#### Text section:
Maire Comerford was born Mary Eva Comerford, to James Charles Comerford and Eva May Comerford (nee Esmonde) on June 29, 1893, in Ardavon House in Rathdrum, Co. Wicklow. She was the eldest of four children, including two girls and two boys.

Maire's father, James was a member of the Catholic gentry, a self-sufficient segment of the Catholic population who were either business owners, members of the professions or ranking members of the British military establishment. They generally did not depend on land ownership or land use for their livelihood. His family owned and operated a flour and corn mill in Rathdrum within sight of their residence. The Comerford family's lineage goes back to the 12th century in Staffordshire, England

Maire’s mother, Eva, was the daughter of Lieutenant Colonel Thomas Esmonde who was awarded the Victoria Cross for his role in the Crimean War. Thomas's younger brother, John Esmonde of Ballynastragh, Gorey, Co Wexford, was the liberal party MP for Waterford from 1852 through 876. Eva was three times tennis champion of Ireland.

 Ardavon House where Maire was born close to Avondale House where Anna Cathrine Parnell,  Frances Isabella (Fanny) Parnell and Charles Stewart Parnell were born. Avondale House was also where their mother Delia Tudor Stewart Parnell lived alone the last years of her life and where she passed away resulting from burns from a house fire. 

 James Comerford and Charles Stewart Parnell, who were both born in the 1840s, were political allies and close friend who hunted and played cricket together. James was also Parnell's election agent.

 Education

Maire and her siblings received their early education from home-school tutors. In 1904, Maire and her siblings were sent to the to Our Lady's Bower in Athlone, a boarding school for boys and girls. She was removed from the Bower when her mother found out that she was taught Irish and Irish history and sent to another convent school more in line with her mother's British upbringing.

#### Given problem 1:
Decide whether each statement agrees with the passage on Maire Comerford, answering yes or no and quoting the words of the passage that settle it.
(a) Maire was the youngest of four children.
(b) The Comerford family's mill in Rathdrum produced flour and corn.
(c) Maire was taken out of Our Lady's Bower because she was being taught Irish.
#### Given problem 2:
Copy the passage on Maire Comerford word for word, between "Ardavon House where" and "a house fire.", inclusive.
The records that come after this passage play no part in this exercise.

#### Material shown:
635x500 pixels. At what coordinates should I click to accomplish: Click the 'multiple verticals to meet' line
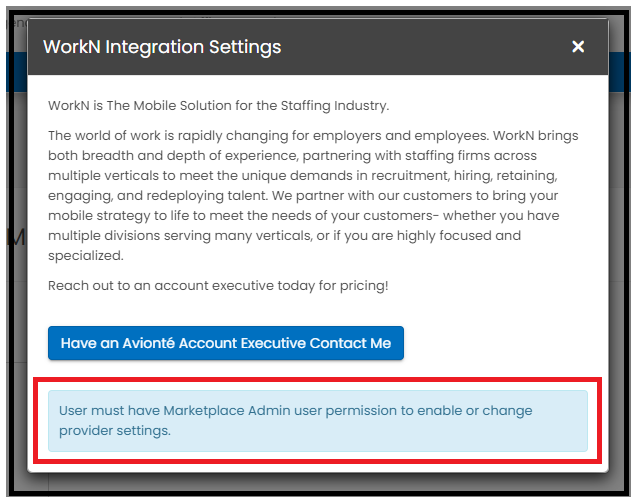(303, 176)
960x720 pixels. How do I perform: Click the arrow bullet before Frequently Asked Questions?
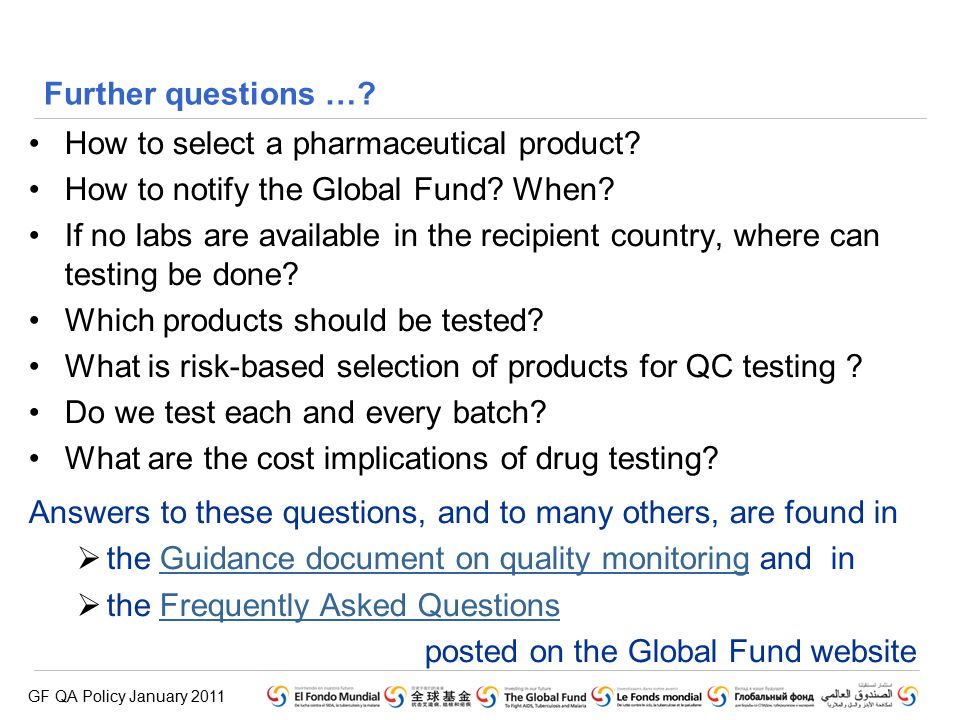point(89,605)
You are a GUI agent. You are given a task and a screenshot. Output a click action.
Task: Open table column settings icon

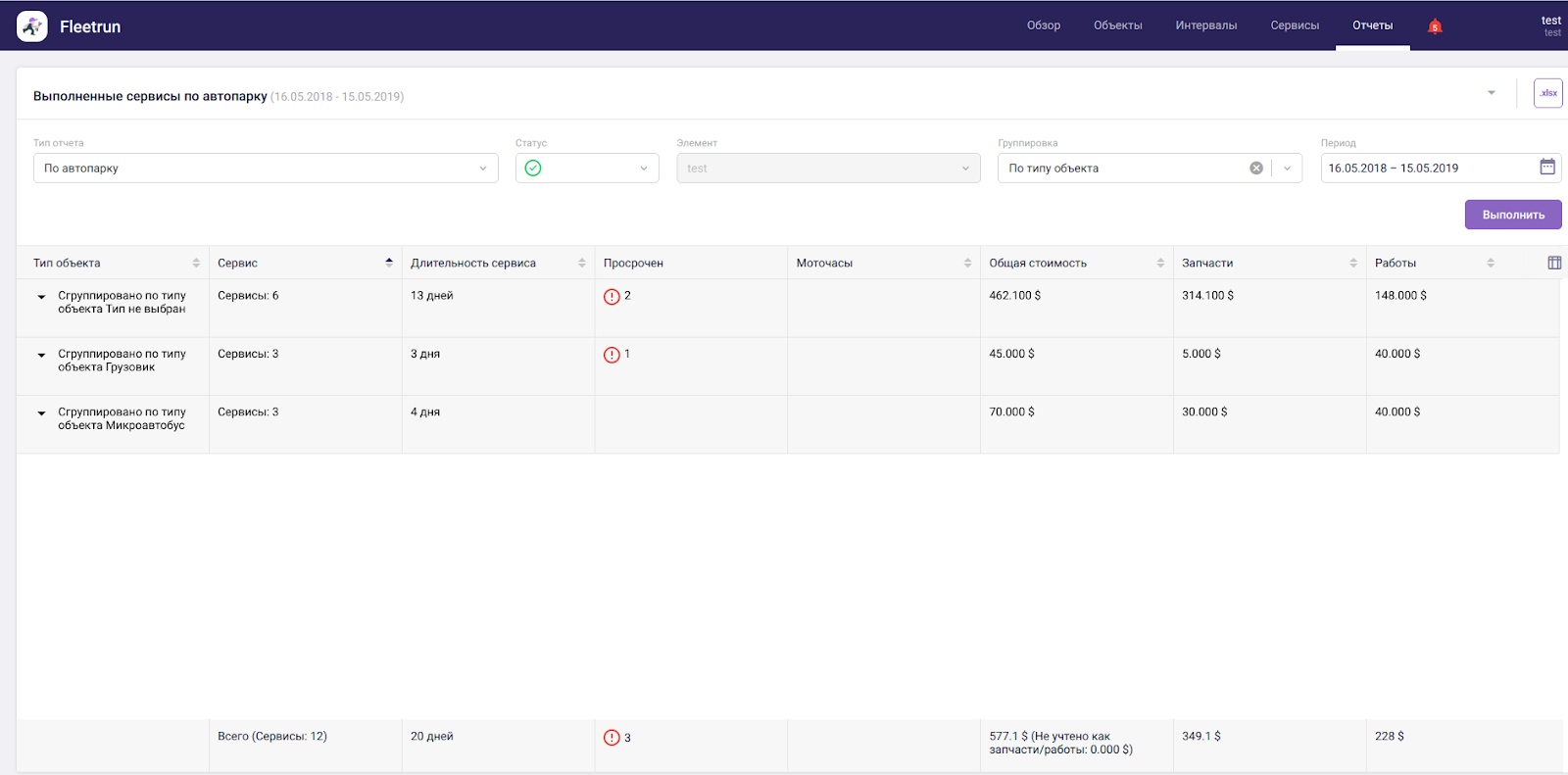[1554, 263]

#### Exercise solution 1:
(a) No: "She was the eldest of four children"
(b) Yes: "His family owned and operated a flour and corn mill in Rathdrum"
(c) Yes: "She was removed from the Bower when her mother found out that she was taught Irish and Irish history"

#### Exercise solution 2:
Ardavon House where Maire was born close to Avondale House where Anna Cathrine Parnell,  Frances Isabella (Fanny) Parnell and Charles Stewart Parnell were born. Avondale House was also where their mother Delia Tudor Stewart Parnell lived alone the last years of her life and where she passed away resulting from burns from a house fire.